30/04/2026

Decisão do TCU sobre prejuízo fiscal deve “destravar” transação tributária

Fonte: JOTA PRO Tributos
A última decisão do Tribunal de Contas da União (TCU) sobre o uso de
prejuízo fiscal e base negativa de CSLL deve “destravar” o instituto da
transação tributária. A informação é de um integrante da Procuradoria-Geral
da Fazenda Nacional (PGFN), que afirmou que o órgão deve divulgar novas
transações de teses e que acordos individuais, principalmente envolvendo
empresas em recuperação judicial, voltarão a andar.
A movimentação está relacionada a uma decisão tomada no dia 22 de abril
pelo TCU. Foram acolhidos embargos de declaração propostos pela PGFN
para afastar trechos de um entendimento anterior que considerava que o
uso de prejuízo fiscal e base negativa de CSLL seria irregular quando
resultante em um percentual de redução da dívida superior a 65%.

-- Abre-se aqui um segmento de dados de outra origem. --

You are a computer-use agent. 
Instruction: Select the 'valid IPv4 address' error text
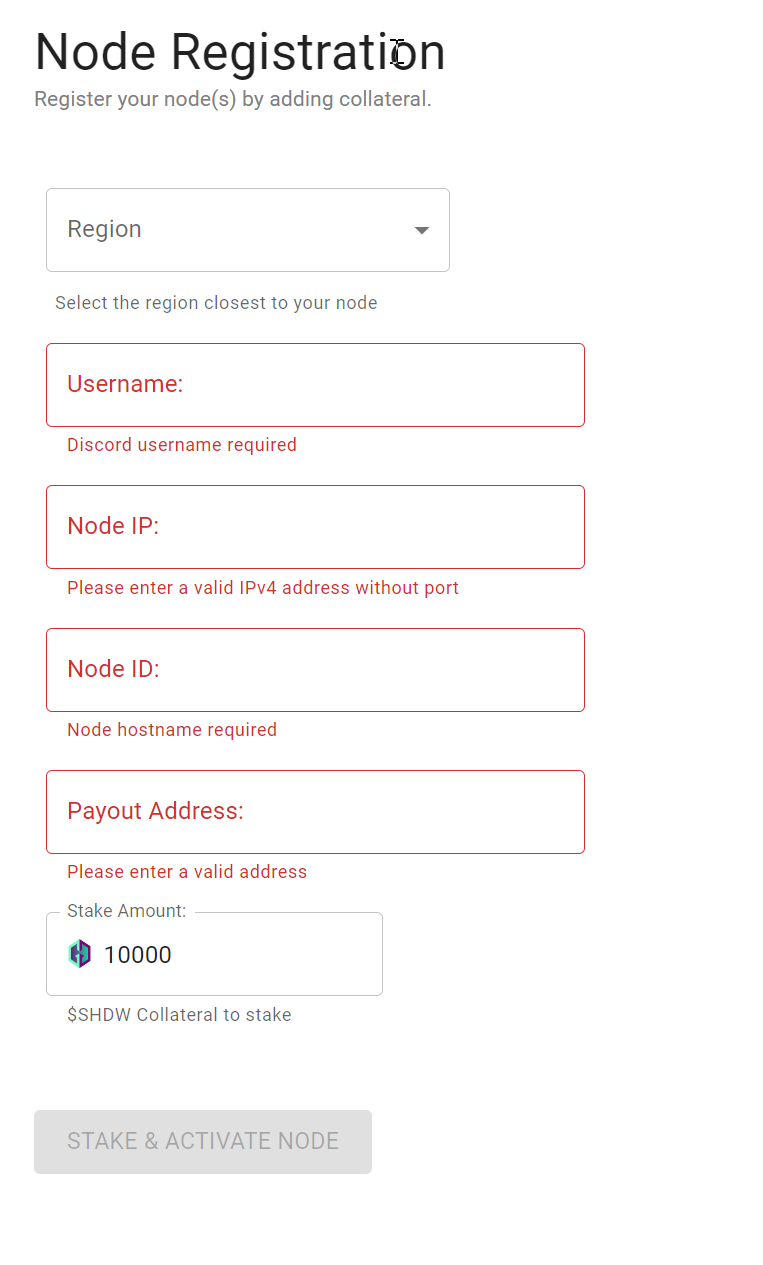pos(263,588)
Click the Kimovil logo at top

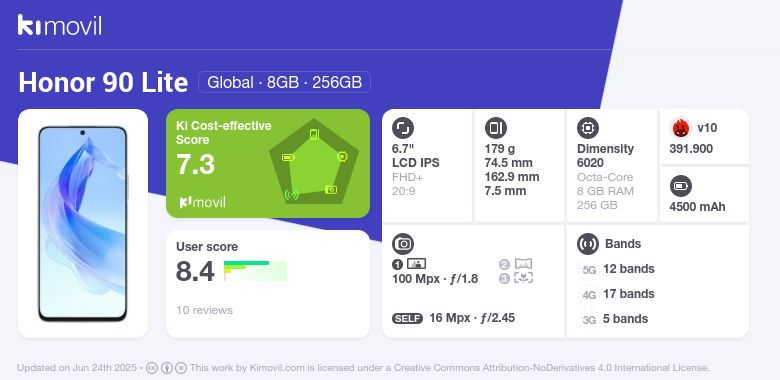[60, 25]
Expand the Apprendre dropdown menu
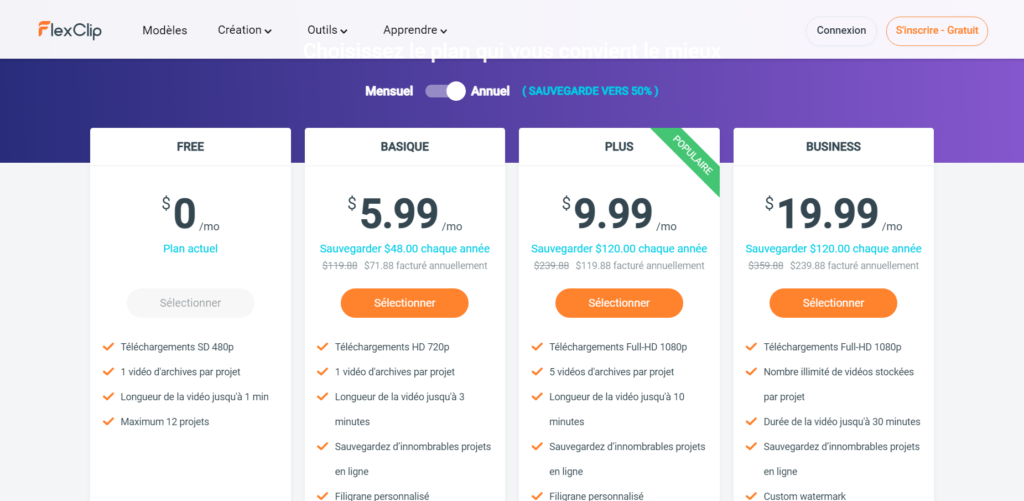This screenshot has height=501, width=1024. point(415,30)
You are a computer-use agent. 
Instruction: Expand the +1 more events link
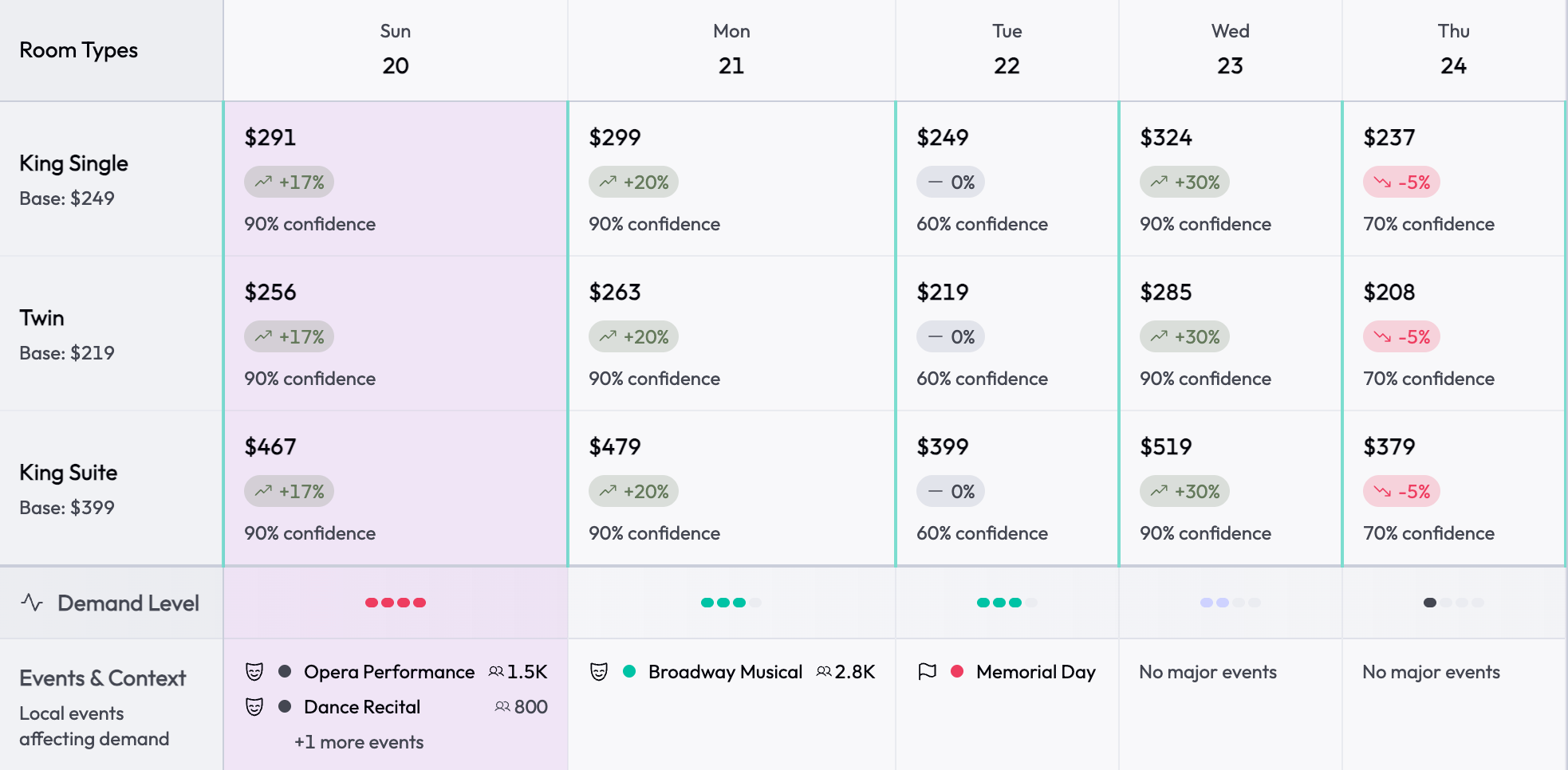coord(359,742)
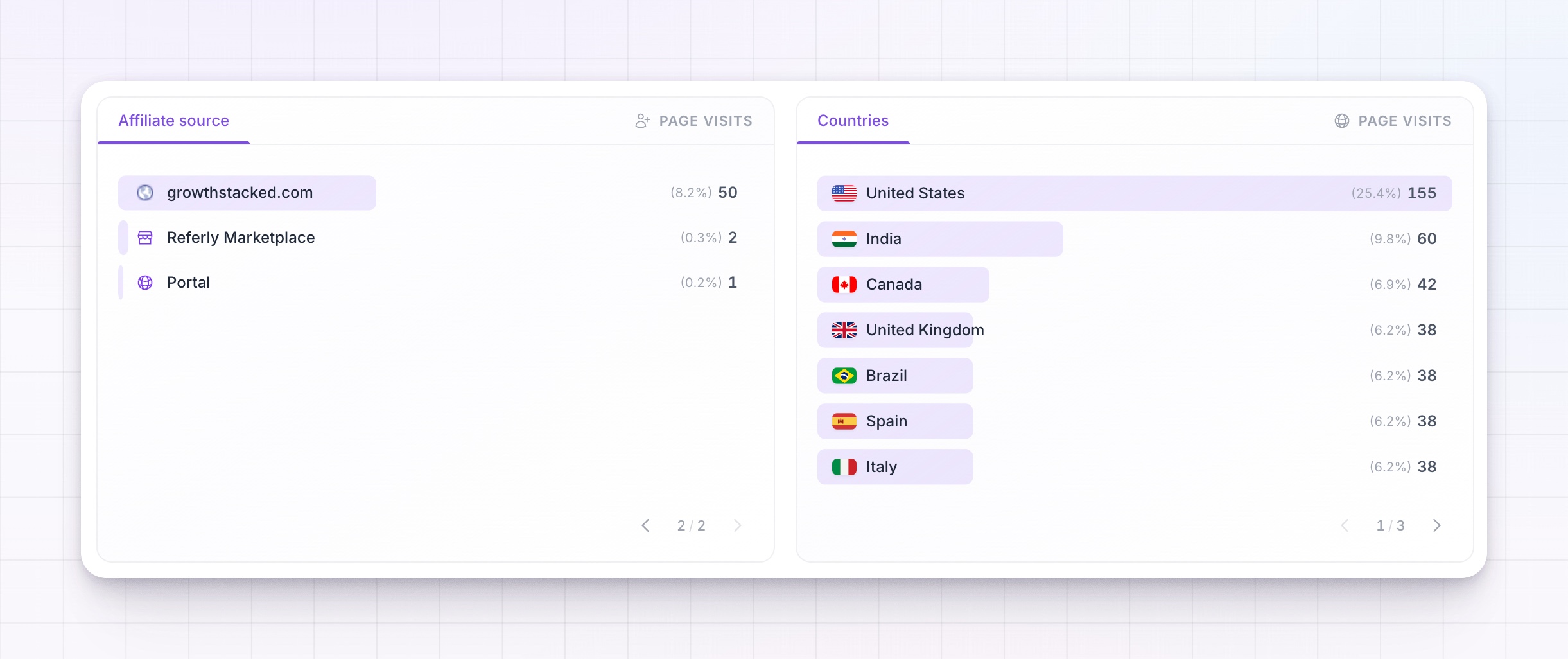Select the growthstacked.com source row
Image resolution: width=1568 pixels, height=659 pixels.
(x=428, y=193)
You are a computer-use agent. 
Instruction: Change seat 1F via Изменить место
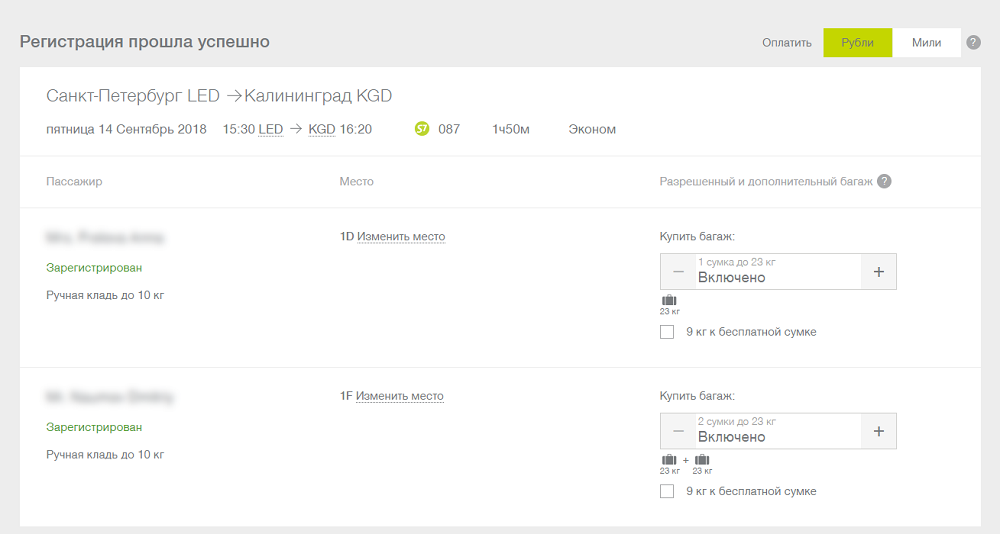click(x=400, y=396)
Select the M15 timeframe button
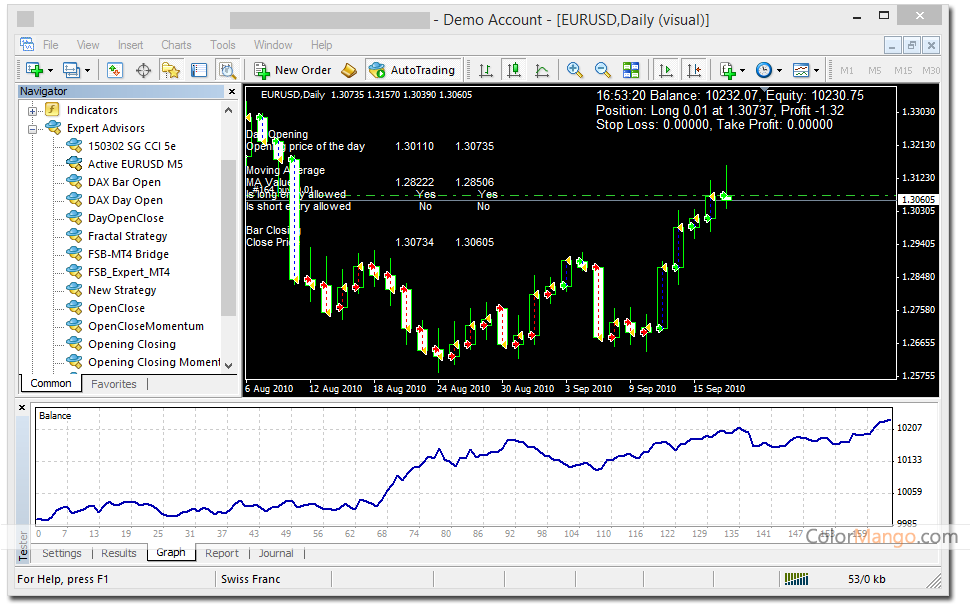 coord(903,71)
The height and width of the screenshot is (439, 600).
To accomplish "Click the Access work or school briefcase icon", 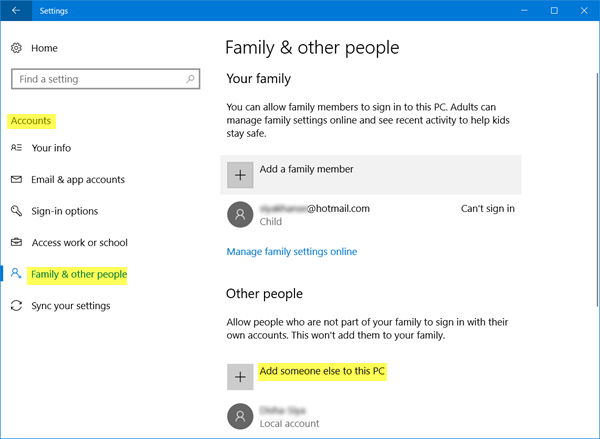I will tap(15, 243).
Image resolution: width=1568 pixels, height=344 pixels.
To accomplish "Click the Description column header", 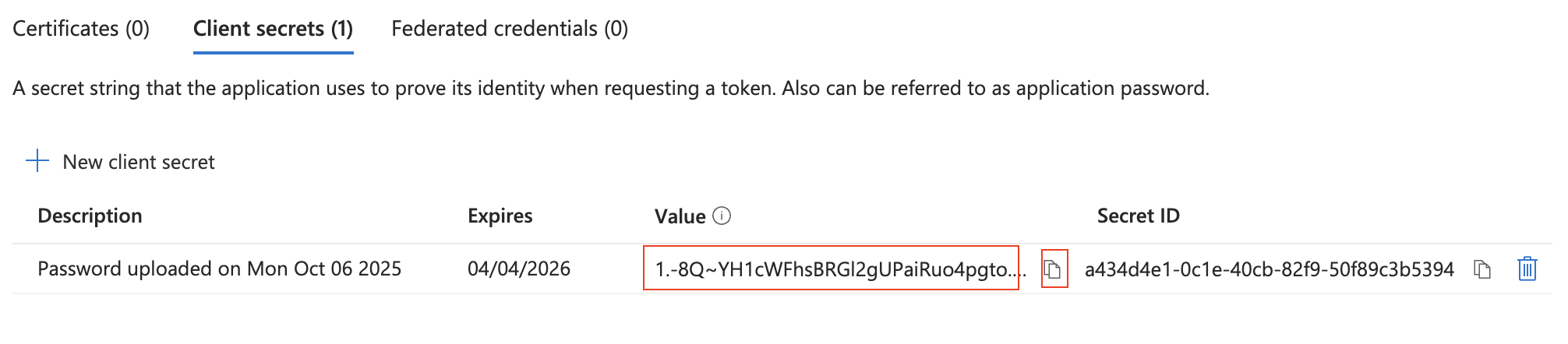I will click(x=90, y=216).
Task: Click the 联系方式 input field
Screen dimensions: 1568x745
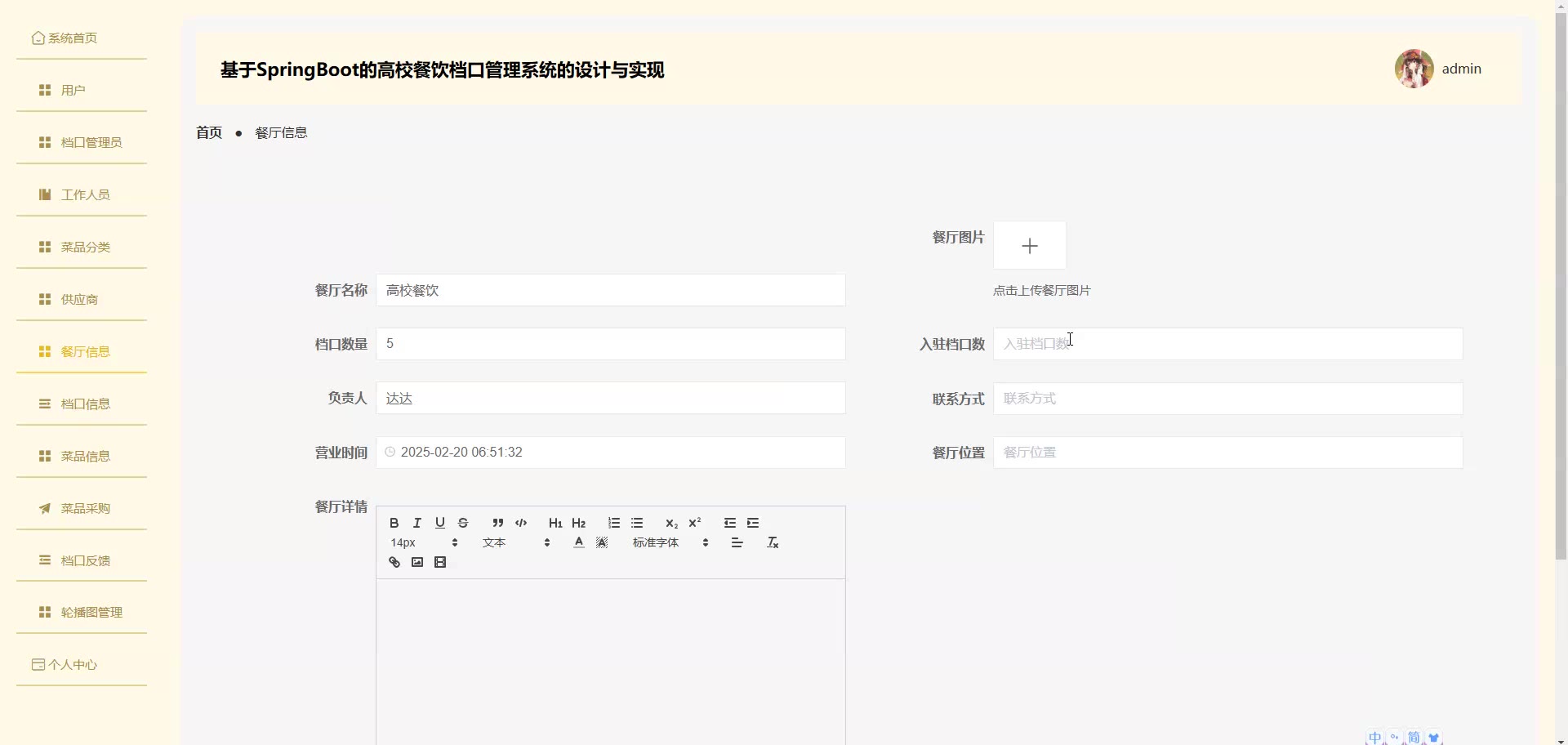Action: tap(1227, 399)
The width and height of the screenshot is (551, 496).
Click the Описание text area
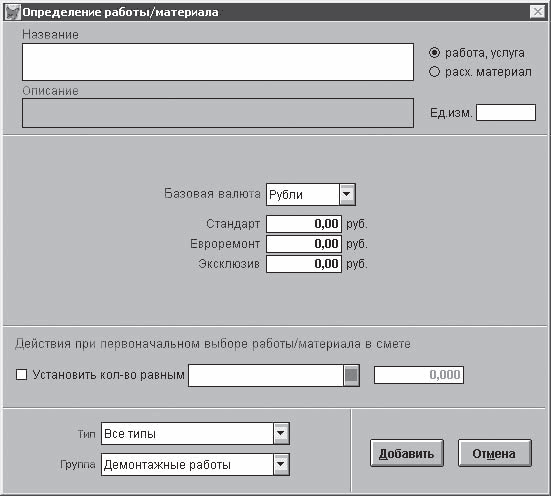point(218,113)
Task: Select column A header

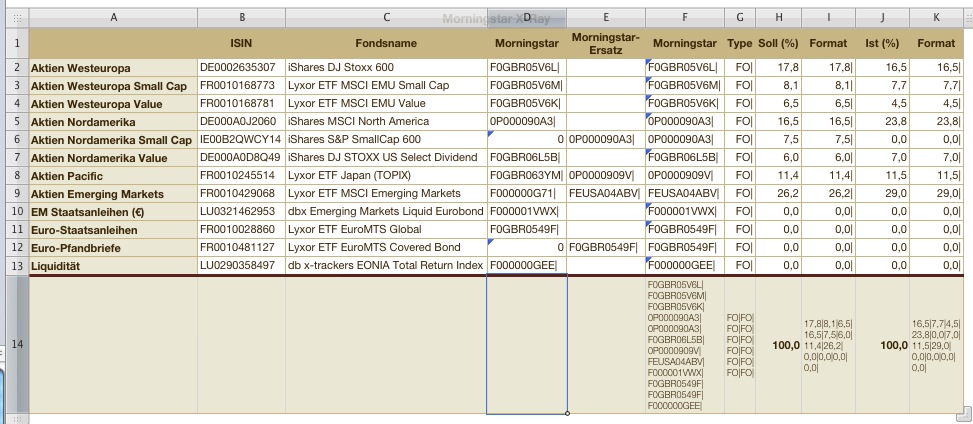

No novo posicionamento, o conselheiro Walton Alencar Rodrigues
reconheceu que há uma distinção entre os descontos unilaterais, limitados
a 65% pela Lei 13.988/2020, e os instrumentos de liquidação de débitos,
como prejuízo fiscal e base negativa. “O uso do PF/BCN [prejuízo fiscal e
base de cálculo negativa de CSLL] não configura renúncia de receitas, pois
incide sobre créditos classificados como irrecuperáveis ou de difícil
recuperação, para os quais já não há expectativa de recebimento por parte
da União, viabilizando a recuperação de parte desses créditos, em benefício
ao Erário”, consta no acórdão.
A decisão do ano passado foi criticada tanto por integrantes da procuradoria
quanto por tributaristas, que apontam a transação como uma política que
garante tanto a redução de litígios quanto a entrada de valores aos cofres
públicos. Por conta do posicionamento do TCU, como adiantou o Jota , a
PGFN não trabalhava com a perspectiva de abertura de novas fases do
Programa de Transação Integral (PTI). Ainda, não estavam sendo realizadas
transações individuais cujo uso de prejuízo fiscal, somado aos descontos
tradicionais da transação, resultasse em uma redução superior a 65% do
valor da dívida.
O entendimento tomado em embargos, porém, deve alterar o cenário. De
acordo com o interlocutor da PGFN, diversos acordos de transação estavam
parados à espera do julgamento, em especial de empresas em recuperação
judicial. Além disso, os editais de grandes teses devem voltar antes do fim
do período eleitoral.
A alteração também agradou tributaristas. “Com a reversão do
entendimento no julgamento dos embargos pelo TCU, eu acredito que
agora, ao longo das transações, a gente consiga voltar a transacionar nos
patamares anteriores”, afirma a advogada Mariana Cardoso Martins, sócia
fundadora do CMRC Law e presidente do Centro de Consensualidade em
Matéria Tributária e Aduaneira (CCMT).
“O TCU realmente entendeu que esse é um mecanismo extraordinário, que
se usa só para conseguir recuperar algo que era totalmente a fundo perdido.
E entendeu a natureza e a distinção feita pela lei. De que uma coisa é
efetivamente desconto e outra é um ativo que o contribuinte detém contra
a Fazenda e vai ser compensado em casos excepcionais, em que não há uma
outra forma de o contribuinte se recuperar”, diz a advogada Andrea
Mascitto, sócia da área tributária do Pinheiro Neto Advogados.